Re: Metaphor-oriented programming



Responding to Digehode...

I just wanted to draw your attention to an article on metaphor-
oriented programming. MOP seeks to go beyond objects and aspects by
revolutionising not just the partitioning of concerns, but also the
manner of interaction.

Read the article here: http://www.dis-dot-dat.net/?item=metaphor

What the article does not explain is how MOP differs from routine OOA/D or AOP. MOP may, indeed, be a revolutionary way or approaching software design but, if so, I don't think the article did a very good job of making that case.

For example, in an OOA model every object, responsibility, and relationship is an abstraction (analog of) of something in the problem space. When doing that abstraction one routinely employs techniques like anthropomorphization, delegation, and whatnot. One also strives to emulate the problem domain structure in the software structure. Finally, the OOA model is expressed purely in customer terms even though it is a specification of a solution in the computing space. IOW, the OOA model /is/ a metaphor of the problem space.

As a more detailed example, in the paper's anatomical example four metaphors were cited for the Right Leg: piston, pendulum, root, and knife. One can readily envision problem contexts where those would, indeed, be appropriate abstractions for a right leg. For example, in the Physics subsystem of a computer game the right leg of an Ogre might well be modeled as a Piston object.

We routinely do this sort of problem space abstraction in OOA models and quite often the objects are very different than the underlying problem space entity. Thus the notion of Account and Balance in a business problem space with be modeled as an Account object with a Balance attribute is a subsystem dealing with accounting. But in a GUI subsystem it will be modeled as separate Window and Control objects and in an RDB access subsystem it will be abstracted in terms of Table and Tuple. Window/Control and Table/Tuple are clearly metaphors for the problem space notion of Account/Balance.

Conversely, the four metaphors cited would be completely irrelevant in most other problem contexts. The point being that when we abstract the problem space in an OOA/D model our abstractions are tailored specifically to the problem in hand by selecting the correct metaphors. IOW, it is what we do.

I would also point out that every OOPL compiler and UML transformation engine in the world uses AOP techniques when generating Assembly or 3GL code. Things like relationships in the OOA/D are /always/ implemented as generic, cross-cutting concerns. At the level of OOA/D design patterns represent an abstract application of AOP across specific problems. Finally, in OOA/D one routinely seeks to identify problem space invariants and encode them while relegating details to external configuration data. An invariant is just an abstraction of a concern that cross-cuts the problem space and it is often realized in terms of metaphor abstractions.

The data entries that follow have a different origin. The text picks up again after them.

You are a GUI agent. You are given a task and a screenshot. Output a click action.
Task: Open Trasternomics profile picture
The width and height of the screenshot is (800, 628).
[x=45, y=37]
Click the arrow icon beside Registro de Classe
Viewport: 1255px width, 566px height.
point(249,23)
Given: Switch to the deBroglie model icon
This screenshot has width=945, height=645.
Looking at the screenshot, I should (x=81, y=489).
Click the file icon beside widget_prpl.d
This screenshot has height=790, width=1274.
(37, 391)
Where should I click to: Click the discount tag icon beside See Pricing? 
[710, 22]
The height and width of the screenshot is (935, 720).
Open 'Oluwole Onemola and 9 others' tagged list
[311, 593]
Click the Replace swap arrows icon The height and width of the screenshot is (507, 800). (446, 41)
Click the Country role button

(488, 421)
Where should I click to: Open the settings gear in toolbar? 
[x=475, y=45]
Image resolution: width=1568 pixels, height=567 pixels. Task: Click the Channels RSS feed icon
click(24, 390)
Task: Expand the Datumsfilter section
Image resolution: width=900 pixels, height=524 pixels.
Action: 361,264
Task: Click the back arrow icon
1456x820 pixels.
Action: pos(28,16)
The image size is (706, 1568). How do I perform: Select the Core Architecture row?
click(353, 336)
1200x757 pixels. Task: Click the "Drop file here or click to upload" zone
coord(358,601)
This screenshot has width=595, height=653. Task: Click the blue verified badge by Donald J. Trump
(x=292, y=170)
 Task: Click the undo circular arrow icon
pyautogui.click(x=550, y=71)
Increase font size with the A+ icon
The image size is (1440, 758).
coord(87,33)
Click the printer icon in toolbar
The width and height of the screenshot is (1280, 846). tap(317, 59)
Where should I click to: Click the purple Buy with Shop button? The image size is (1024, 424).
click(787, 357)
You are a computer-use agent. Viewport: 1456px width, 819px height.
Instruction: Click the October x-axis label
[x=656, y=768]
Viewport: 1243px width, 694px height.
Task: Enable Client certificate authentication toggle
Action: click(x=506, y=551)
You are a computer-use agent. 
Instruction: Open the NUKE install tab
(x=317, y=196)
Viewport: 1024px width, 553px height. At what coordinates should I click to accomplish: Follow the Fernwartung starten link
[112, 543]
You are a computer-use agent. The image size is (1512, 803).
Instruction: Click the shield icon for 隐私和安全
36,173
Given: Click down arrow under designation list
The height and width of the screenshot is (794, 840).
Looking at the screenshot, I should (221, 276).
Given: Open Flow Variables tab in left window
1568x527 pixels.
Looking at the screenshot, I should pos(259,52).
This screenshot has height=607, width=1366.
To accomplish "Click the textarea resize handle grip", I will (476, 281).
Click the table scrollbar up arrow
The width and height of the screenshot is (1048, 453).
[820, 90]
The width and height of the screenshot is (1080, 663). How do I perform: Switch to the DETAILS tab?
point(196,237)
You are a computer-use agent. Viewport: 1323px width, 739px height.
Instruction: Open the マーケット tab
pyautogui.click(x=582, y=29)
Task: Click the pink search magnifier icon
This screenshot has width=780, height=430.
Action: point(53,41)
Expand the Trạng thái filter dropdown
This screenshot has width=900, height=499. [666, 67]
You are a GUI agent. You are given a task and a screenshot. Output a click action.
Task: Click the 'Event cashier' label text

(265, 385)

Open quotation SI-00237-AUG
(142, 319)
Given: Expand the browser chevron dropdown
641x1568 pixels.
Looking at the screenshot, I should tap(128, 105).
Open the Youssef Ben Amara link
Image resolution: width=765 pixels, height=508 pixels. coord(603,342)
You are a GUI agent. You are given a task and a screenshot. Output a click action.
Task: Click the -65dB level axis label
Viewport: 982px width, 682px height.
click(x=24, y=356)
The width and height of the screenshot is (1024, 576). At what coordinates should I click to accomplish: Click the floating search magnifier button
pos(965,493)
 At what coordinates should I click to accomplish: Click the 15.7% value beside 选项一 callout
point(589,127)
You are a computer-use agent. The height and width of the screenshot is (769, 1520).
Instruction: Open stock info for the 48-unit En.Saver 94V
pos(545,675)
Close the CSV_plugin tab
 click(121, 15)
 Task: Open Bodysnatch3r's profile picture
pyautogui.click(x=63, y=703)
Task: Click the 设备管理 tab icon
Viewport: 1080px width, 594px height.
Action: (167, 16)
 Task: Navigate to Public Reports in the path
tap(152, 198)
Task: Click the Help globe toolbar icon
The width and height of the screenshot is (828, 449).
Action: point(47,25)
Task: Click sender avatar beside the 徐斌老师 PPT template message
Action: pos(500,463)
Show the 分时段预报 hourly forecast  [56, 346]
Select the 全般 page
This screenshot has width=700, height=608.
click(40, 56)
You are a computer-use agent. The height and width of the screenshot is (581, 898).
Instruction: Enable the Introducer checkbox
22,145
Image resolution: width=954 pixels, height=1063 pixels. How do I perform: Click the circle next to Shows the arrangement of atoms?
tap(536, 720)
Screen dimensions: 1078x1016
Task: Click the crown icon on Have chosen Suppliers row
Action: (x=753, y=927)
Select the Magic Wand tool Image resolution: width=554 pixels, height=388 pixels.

Finally, the paper asserts that MOP allows the programmer to deal with the Right Leg in "vague, half-baked, and uncertain ways". I don't think that is a desirable approach for specifying software solutions. While it is certainly true that most customer domains are vaguely defined and even inconsistent, that is a problem for requirements specification, not software design. Before attempting to model a software solution, one needs a requirements specification that is complete, precise, and unambiguous. Once one has properly formed requirements, the software designer shouldn't be vague, half-baked, or uncertain about what to do.